## TASK PROMPT
Could you format every line of the records below as a JSON list of strings, one string per line, leaving out blank lines?

## Dataset items

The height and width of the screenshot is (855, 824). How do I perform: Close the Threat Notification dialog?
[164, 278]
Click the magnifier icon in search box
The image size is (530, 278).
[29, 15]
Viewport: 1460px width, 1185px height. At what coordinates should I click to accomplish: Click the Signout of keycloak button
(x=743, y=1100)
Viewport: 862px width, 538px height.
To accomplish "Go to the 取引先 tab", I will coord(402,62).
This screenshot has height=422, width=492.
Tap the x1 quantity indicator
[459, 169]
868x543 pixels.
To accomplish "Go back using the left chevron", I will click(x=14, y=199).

## OUTPUT
[
  "The height and width of the screenshot is (855, 824). How do I perform: Close the Threat Notification dialog?",
  "[164, 278]",
  "Click the magnifier icon in search box",
  "The image size is (530, 278).",
  "[29, 15]",
  "Viewport: 1460px width, 1185px height. At what coordinates should I click to accomplish: Click the Signout of keycloak button",
  "(x=743, y=1100)",
  "Viewport: 862px width, 538px height.",
  "To accomplish \"Go to the 取引先 tab\", I will coord(402,62).",
  "This screenshot has height=422, width=492.",
  "Tap the x1 quantity indicator",
  "[459, 169]",
  "868x543 pixels.",
  "To accomplish \"Go back using the left chevron\", I will click(x=14, y=199)."
]